The investment by MidCap in AINV at book value – and not the substantially lower market price – is not “transformative”. Apollo has bought shares in its BDC in the past.

However, this infusion does send a positive message. More importantly, the proceeds will allow AINV to immediately bring its leverage down under 1.5x.

Scale Back

Moreover – and not mentioned in the press release but discussed on the conference call – the manager has decided to pull back its target leverage. Till now AINV has pushed the debt to equity envelope compared to many of its peers, aiming at debt to equity of up to 1.6x. Going forward, 1.5x will be the outer limit and the actual leverage fluctuate between 1.4x-1.45x.

Friendly Suggestion

Apparently, AINV received feedback from its constituencies that the prior target leverage was a little on the high side, and a slight roll down was preferred. Combined with the ever greater diversification of the existing portfolio and the likelihood of booking “safer” first lien loans going forward and getting rid of Merx and most of the higher risk “legacy assets”, the BDC’s risk profile appears poised to greatly improve.

Free Money

Giving AINV a hand are higher rates. Like other BDCs, AINV was not shy to indicate that the recent increase in short term rates should greatly boost future earnings. Here is an interest rate sensitivity table published in the IIQ 2022 investor presentation:

Apollo Investment – IIQ 2022 Supplemental Information

Multiple Opportunities

In the latest quarter AINV booked Net Investment Income Per Share of $0.37, or $1.48 annualized. The pro-forma benefit from 200 basis points of higher rates would take NIIPS to $1.73.

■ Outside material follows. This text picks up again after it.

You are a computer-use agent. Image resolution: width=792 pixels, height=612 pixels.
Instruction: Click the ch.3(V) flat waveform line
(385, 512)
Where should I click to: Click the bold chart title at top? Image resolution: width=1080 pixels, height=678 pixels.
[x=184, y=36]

That’s even before taking into consideration the possibility of benefiting from wider spreads being booked on new loans as market conditions have become more lender-friendly.

Then there is the extra income to be earned once the remaining equity stake in Merx and in non-income producing “legacy” investments once they are sold off.

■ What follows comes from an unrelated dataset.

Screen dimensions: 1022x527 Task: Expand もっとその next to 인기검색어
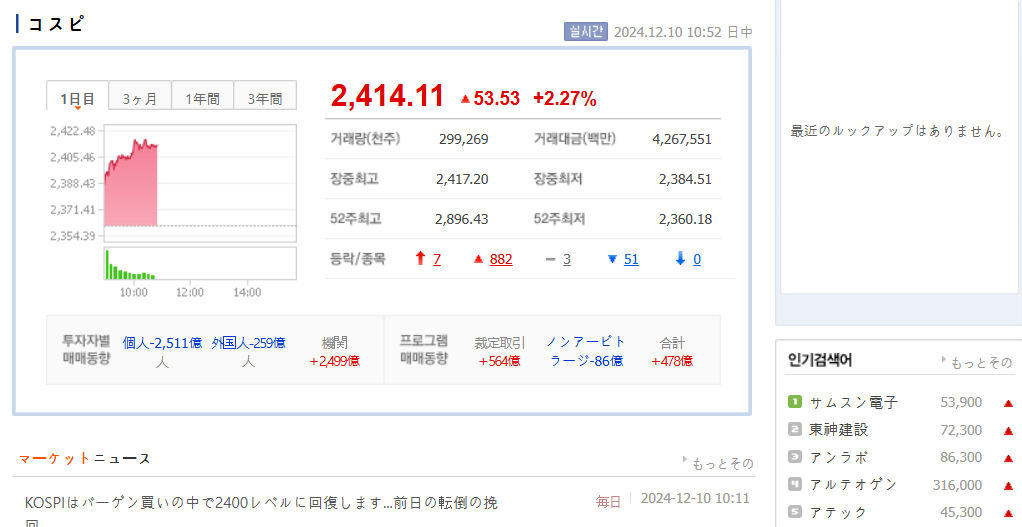[977, 362]
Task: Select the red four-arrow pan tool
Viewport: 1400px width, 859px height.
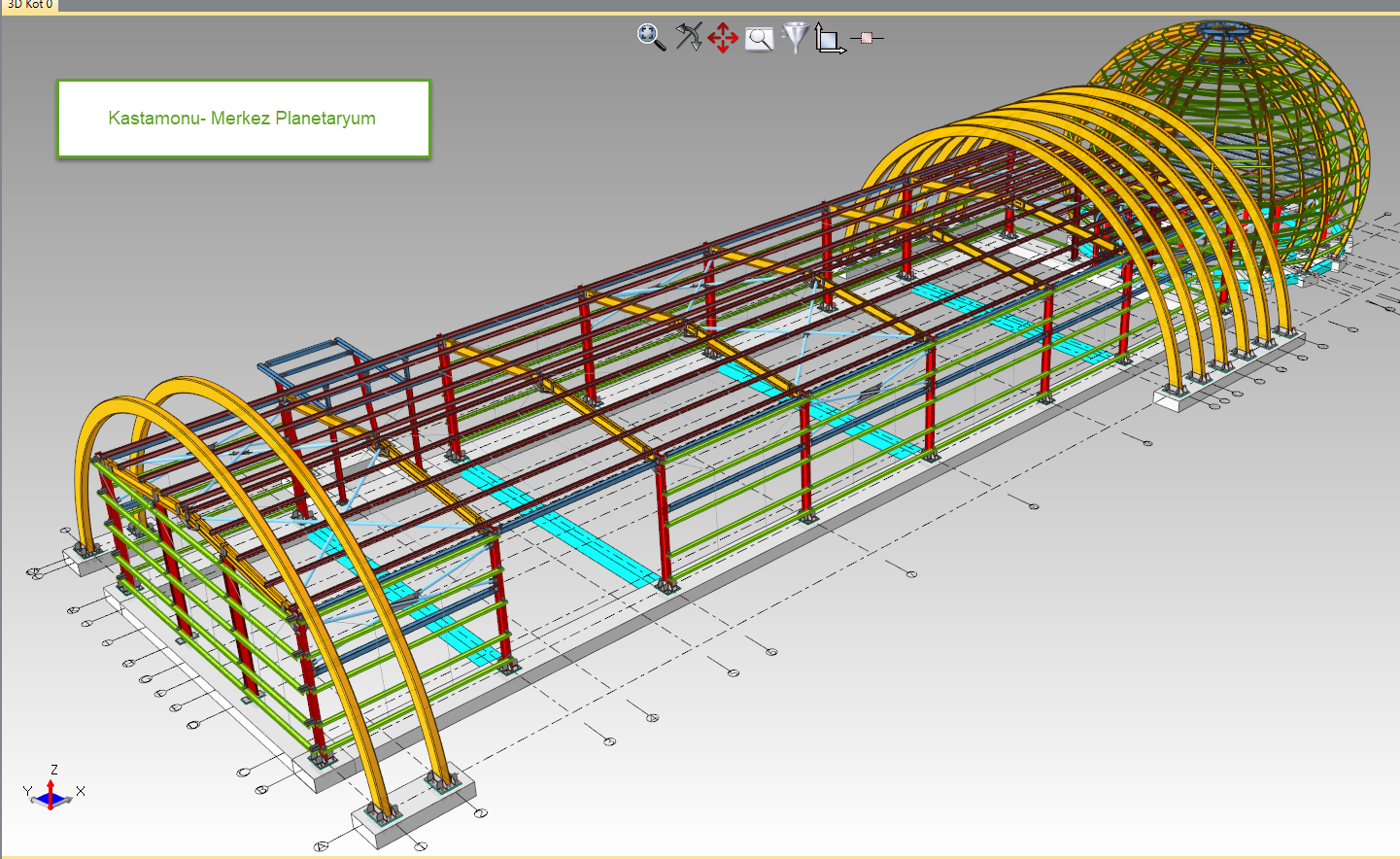Action: pos(723,39)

That process – although slow – is continuing with the shipping assets almost completely gone and oil & gas deals headed in the right direction.

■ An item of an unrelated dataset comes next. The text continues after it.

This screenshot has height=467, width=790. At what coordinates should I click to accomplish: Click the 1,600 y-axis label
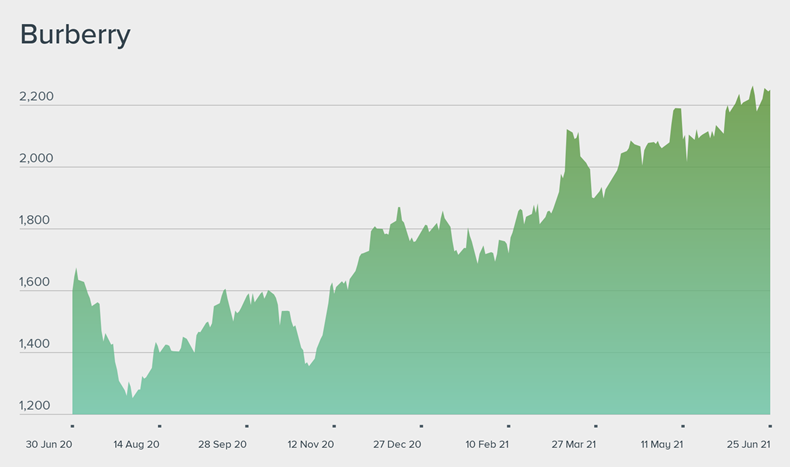pyautogui.click(x=36, y=283)
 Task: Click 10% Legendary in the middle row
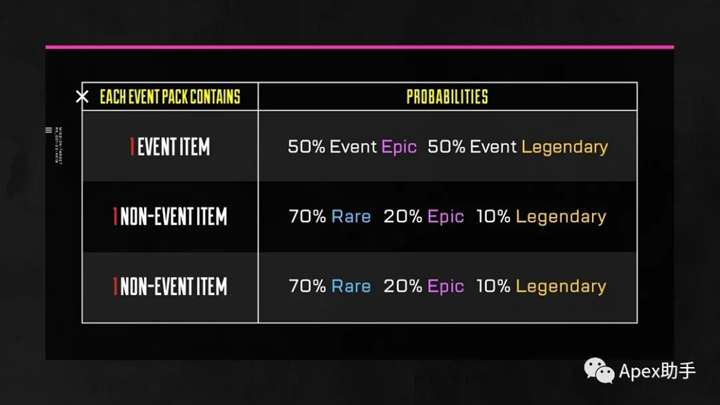(x=541, y=217)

Finally – starting in 2023 – the BDC’s investors will benefit from the lower compensation charges.

Currently, the analyst consensus is for AINV to earn $1.41 in FY 2023 (ending in March) and $1.44 in FY 2024, but those earnings could go significantly higher even as its AUM and leverage decreases.

Up, Up And Away ?

Management promised to pay out – in one form or another – all earnings generated going forward.

As a result, AINV’s EPS could materially improve in the second half of 2022 and in 2023.

In our own projections before the latest news broke, we anticipated AINV’s annual payout might amount to $1.44 a year.

That may prove to be too low and could be revised upward.

We’ll be curious to see if analyst projections shift in the days and weeks ahead.

CONCLUSION

Initial Reaction

At first blush the multiple changes wrought at AINV are substantial and “game changing”.

The BDC will deliberately become a “pure play” in lower risk, middle market first lien loans, brought in by a well regarded platform in Mid Cap Financial.

The concentration risks that AINV has had to contend with through their exposure to energy, shipping and aircraft leasing will be removed.

The new equity capital and a revised leverage strategy will reduce risk.

The new compensation terms will reduce expenses paid to the manager and benefit shareholders.

With the benefit of hindsight, this is a natural step forward for the BDC, building on themes that have been underway for years.

Not So Fast

The immediate challenge (i.e. for the next 6 months or so) will be in completing the divestment of the “legacy” and Merx assets and at a reasonable price.

The intermediate question mark – especially if and when financial conditions deteriorate – is seeing whether MidCap can keep credit losses at a reasonably low level.

Longer term, the newly renamed BDC will need to bring down its cost of debt capital and – after years of trading below book – seek to issue new shares and materially grow the portfolio.

How well AINV performs in the short and medium term will determine the longer term outcome.